Developing Human Radiation Biodosimetry Models: Testing Cross-Species Conversion Approaches Using an Ex Vivo Model System.

In the event of a large-scale radiation exposure, accurate and quick assessment of radiation dose received would be critical for triage and medical treatment of large numbers of potentially exposed individuals. Current methods of biodosimetry, such as the dicentric chromosome assay, are time consuming and require sophisticated equipment and highly trained personnel. Therefore, scalable biodosimetry approaches, including gene expression profiles in peripheral blood cells, are being investigated. Due to the limited availability of appropriate human samples, biodosimetry development has relied heavily on mouse models, which are not directly applicable to human response. Therefore, to explore the feasibility of using non-human primate (NHP) models to build and test a biodosimetry algorithm for use in humans, we irradiated ex vivo peripheral blood samples from both humans and rhesus macaques with doses of 0, 2, 5, 6 and 7 Gy, and compared the gene expression profiles 24 h later using Agilent human microarrays. Among the dose-responsive genes in human and using non-human primate, 52 genes showed highly correlated expression patterns between the species, and were enriched in p53/DNA damage response, apoptosis and cell cycle-related genes.
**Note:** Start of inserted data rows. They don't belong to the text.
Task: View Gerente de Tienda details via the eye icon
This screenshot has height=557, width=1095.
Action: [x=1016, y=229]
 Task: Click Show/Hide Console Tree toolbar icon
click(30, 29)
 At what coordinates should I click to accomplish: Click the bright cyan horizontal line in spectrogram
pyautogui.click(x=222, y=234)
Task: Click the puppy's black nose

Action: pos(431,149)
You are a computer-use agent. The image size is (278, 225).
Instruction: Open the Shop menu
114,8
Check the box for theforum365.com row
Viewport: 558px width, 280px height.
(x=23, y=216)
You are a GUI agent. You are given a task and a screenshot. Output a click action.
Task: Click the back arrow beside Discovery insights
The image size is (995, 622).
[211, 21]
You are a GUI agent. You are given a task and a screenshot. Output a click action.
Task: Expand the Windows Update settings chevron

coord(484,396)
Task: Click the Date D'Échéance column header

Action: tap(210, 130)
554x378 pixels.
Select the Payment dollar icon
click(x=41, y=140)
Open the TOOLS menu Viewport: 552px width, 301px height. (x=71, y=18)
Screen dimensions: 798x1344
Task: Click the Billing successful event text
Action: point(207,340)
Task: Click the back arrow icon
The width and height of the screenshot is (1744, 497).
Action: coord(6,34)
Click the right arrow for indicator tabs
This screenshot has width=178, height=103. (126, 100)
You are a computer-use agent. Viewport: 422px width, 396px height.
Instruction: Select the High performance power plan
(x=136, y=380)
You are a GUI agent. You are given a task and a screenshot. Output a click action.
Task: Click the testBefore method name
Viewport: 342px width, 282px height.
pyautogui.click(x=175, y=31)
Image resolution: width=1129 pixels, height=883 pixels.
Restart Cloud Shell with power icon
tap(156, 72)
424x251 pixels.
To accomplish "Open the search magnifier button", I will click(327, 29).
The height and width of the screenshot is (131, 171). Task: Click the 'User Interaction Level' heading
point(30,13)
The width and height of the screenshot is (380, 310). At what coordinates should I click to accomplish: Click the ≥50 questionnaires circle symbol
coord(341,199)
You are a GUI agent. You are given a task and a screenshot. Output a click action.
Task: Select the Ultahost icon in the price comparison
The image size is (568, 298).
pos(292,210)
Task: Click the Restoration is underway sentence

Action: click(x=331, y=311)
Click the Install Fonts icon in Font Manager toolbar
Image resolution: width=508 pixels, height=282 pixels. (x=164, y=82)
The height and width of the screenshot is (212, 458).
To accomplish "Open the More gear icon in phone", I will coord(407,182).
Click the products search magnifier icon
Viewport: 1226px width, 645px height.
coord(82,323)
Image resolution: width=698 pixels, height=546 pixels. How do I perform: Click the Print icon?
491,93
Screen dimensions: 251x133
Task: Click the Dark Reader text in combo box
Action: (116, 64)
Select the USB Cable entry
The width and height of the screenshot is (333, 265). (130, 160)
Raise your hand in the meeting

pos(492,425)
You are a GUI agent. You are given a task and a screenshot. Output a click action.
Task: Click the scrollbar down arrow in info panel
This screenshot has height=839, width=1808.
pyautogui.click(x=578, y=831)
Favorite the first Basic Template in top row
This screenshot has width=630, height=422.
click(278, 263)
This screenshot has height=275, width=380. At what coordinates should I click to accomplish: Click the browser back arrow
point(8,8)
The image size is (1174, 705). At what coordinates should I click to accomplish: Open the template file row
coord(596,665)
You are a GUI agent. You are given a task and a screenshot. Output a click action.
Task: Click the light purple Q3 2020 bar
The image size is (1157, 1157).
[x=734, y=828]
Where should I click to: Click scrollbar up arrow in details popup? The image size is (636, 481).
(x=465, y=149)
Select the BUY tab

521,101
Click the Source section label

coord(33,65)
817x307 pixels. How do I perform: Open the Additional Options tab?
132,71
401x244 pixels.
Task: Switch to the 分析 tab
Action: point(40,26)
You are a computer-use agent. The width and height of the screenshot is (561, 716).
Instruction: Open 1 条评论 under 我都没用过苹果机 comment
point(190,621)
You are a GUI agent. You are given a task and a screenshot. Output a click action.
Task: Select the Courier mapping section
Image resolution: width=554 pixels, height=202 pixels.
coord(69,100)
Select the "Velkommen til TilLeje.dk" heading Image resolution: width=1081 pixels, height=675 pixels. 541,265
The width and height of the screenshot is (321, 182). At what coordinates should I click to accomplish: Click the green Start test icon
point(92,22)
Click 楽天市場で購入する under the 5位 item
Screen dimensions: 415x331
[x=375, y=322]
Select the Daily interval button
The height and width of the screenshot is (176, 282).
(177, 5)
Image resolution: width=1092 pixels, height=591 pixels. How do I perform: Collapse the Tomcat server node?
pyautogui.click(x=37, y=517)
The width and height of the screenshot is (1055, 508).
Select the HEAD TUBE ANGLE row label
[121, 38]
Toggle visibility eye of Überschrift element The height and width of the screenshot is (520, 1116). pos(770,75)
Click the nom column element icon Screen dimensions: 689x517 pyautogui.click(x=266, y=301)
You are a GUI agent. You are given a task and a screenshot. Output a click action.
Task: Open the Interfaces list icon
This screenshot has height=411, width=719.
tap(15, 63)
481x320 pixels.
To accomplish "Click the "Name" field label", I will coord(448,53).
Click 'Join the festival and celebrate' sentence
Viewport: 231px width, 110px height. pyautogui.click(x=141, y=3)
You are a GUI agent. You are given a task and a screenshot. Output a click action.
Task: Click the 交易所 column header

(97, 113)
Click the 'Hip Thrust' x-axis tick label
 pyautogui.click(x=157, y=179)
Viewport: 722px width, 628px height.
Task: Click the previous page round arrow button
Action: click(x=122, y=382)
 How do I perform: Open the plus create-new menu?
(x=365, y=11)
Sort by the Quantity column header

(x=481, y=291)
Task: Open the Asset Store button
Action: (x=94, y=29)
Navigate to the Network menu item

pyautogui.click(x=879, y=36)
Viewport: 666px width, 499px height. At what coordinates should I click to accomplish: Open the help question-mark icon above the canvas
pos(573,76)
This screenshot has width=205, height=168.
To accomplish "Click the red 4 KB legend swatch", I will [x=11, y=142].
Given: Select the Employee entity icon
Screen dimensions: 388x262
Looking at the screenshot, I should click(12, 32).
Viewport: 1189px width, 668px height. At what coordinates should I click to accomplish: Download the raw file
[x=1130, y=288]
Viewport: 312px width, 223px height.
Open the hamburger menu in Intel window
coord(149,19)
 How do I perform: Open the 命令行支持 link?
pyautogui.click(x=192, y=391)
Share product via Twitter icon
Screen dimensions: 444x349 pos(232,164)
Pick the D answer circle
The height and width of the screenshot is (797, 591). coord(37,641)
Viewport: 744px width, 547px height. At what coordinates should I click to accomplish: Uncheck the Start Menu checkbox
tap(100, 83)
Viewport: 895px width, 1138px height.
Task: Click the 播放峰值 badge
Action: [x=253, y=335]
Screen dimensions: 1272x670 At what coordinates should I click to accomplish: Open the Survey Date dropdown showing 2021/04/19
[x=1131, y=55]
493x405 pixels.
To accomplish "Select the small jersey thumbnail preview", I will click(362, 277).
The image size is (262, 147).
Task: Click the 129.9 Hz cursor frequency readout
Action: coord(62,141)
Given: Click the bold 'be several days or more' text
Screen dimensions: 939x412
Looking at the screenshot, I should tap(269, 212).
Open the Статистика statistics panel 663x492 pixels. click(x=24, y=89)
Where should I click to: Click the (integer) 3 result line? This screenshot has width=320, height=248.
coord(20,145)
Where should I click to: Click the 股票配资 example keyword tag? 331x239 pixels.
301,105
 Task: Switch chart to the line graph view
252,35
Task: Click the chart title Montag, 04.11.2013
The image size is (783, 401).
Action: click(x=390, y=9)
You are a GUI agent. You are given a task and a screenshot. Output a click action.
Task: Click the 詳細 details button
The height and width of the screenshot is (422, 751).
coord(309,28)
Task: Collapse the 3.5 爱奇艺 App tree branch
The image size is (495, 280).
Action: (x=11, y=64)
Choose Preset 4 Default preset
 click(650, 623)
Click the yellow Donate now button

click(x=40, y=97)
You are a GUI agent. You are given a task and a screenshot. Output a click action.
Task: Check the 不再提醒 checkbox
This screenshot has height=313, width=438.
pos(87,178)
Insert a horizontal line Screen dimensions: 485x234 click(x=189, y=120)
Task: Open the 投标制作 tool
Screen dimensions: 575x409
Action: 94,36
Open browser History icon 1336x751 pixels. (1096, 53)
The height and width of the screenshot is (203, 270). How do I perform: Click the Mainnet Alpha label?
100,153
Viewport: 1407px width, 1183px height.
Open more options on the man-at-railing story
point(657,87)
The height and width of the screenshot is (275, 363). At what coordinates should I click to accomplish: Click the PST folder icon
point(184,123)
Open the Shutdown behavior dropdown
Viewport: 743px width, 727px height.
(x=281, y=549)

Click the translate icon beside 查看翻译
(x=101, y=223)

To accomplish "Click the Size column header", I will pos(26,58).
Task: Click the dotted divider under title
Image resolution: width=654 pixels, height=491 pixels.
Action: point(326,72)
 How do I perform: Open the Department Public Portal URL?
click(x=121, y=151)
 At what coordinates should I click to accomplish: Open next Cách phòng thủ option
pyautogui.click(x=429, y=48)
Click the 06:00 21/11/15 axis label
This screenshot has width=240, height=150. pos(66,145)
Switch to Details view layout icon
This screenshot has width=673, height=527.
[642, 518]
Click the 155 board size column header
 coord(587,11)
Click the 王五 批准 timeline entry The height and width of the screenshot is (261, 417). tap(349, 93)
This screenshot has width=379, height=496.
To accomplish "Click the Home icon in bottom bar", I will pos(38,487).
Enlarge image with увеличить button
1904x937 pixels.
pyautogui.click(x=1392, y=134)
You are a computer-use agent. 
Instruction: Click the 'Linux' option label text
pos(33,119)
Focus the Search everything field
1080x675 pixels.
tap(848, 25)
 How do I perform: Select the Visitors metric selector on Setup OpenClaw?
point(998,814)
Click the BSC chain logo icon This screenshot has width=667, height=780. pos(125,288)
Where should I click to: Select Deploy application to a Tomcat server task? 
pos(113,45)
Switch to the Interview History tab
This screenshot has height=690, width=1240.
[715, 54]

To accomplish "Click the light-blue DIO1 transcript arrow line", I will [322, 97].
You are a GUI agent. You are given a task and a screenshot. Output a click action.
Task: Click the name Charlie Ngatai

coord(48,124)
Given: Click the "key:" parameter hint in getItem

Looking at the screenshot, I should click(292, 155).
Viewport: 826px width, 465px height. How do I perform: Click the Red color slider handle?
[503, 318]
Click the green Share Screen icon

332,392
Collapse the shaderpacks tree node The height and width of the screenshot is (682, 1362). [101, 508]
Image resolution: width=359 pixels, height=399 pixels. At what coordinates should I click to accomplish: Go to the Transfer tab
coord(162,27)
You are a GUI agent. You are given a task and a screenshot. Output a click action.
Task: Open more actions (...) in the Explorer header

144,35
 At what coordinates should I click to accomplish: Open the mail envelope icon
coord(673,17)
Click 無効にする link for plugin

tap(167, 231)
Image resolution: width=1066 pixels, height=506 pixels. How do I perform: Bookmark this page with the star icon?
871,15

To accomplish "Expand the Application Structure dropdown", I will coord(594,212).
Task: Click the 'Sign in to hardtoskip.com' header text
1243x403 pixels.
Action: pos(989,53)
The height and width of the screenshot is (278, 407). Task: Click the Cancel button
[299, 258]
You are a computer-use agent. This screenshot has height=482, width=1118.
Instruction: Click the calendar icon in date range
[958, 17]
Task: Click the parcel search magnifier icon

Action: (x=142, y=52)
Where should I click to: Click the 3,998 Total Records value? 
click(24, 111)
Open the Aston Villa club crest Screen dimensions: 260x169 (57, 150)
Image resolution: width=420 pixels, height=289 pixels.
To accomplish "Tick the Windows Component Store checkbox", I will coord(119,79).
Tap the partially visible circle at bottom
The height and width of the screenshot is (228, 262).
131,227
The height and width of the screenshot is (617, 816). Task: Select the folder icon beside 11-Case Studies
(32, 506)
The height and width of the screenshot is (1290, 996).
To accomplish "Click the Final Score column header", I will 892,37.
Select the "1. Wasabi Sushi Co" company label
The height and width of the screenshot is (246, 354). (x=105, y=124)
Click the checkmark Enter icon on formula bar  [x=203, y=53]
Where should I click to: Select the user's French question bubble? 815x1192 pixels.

When these interspecies-correlated genes were used to build biodosimetry models with using NHP data, the mean prediction accuracy on non-human primate samples was about 90% within 1 Gy of delivered dose in leave-one-out cross-validation. However, tests on human samples suggested that human gene expression values may need to be adjusted prior to application of the NHP model. A "multi-gene" approach utilizing all gene values for cross-species conversion and applying the converted values on the NHP biodosimetry models, gave a leave-one-out cross-validation prediction accuracy for human samples highly comparable (up to 94%) to that for non-human primates. Overall, this study demonstrates that a robust NHP biodosimetry model can be built using interspecies-correlated genes, and that, by using multiple regression-based cross-species conversion of expression values, absorbed dose in human samples can be accurately predicted by the NHP model.